设计、时间及地点:基因工程水平的细胞生物学实验,于2000-07/2003-07在湖北省农科院生物室以及华中科技大学同济医学院免疫学研究室完成。
材料:鼠龄8周的雄性bcl-xl过表达昆明白小鼠和雄性野生型昆明白小鼠为实验动物。检测细胞凋亡的TUNEL试剂盒购自法国 Boliman公司。分别用于检测细胞色素C和Bcl-x表达的兔抗cytochrome C抗体和Bcl-x免疫组化试剂盒分别购自美国PharMingen和美国Santa Crus公司。
方法:在采用线栓法制备的缺血再灌注动物模型行再灌注后用凋亡细胞原位法检测大鼠缺血大脑皮质神经细胞凋亡情况,用免疫组化方法检测造模前及再灌注后3 h小鼠缺血大脑皮质Bcl-xl蛋白表达量的变化。用Western blot方法检测再灌注后3,6,12及24 h时缺血大脑皮质细胞色素C的表达及释放情况。造模后检测脑梗死体积,并进行神经功能评分。

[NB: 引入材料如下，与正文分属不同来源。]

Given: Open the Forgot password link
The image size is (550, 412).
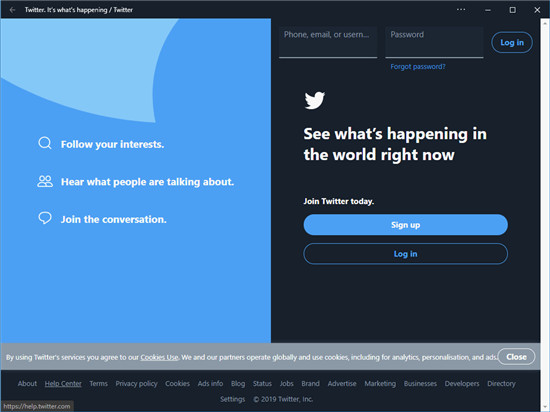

主要观察指标:缺血大脑皮质神经细胞凋亡情况及细胞色素C表达;小鼠脑梗死体积及神经功能评分。
结果:转基因小鼠脑梗死体积在再灌注后24h较野生型小鼠降低30%。与之一致的是,转基因小鼠缺血大脑皮质中凋亡细胞数也较野生型小鼠明显减少。从总体来看,转基因小鼠的凋亡细胞数一直明显维持于相对较低的水平。脑缺血再灌注前后转基因小鼠的皮质细胞Bcl-xl的表达量均明显高于野生型小鼠,且再灌注后两种小鼠体内的Bcl-xl的表达量均有所增加,但两种小鼠间差异无显著意义(P>0.05)。转基因小鼠缺血大脑皮质细胞色素C表达一直较低,直至再灌注后24h时才有较高表达,但仍低于野生型小鼠。从神经功能评分结果看,转基因小鼠神经功能损伤程度低于野生型小鼠。
结论:bcl-xl的过表达能够抑制细胞色素C的释放,起到抑制神经细胞凋亡的作用,从而减轻神经细胞损伤程度,这种保护作用不是通过调动内源性bcl-xl的产生实现的,可能是外源过表达的bcl-xl所致。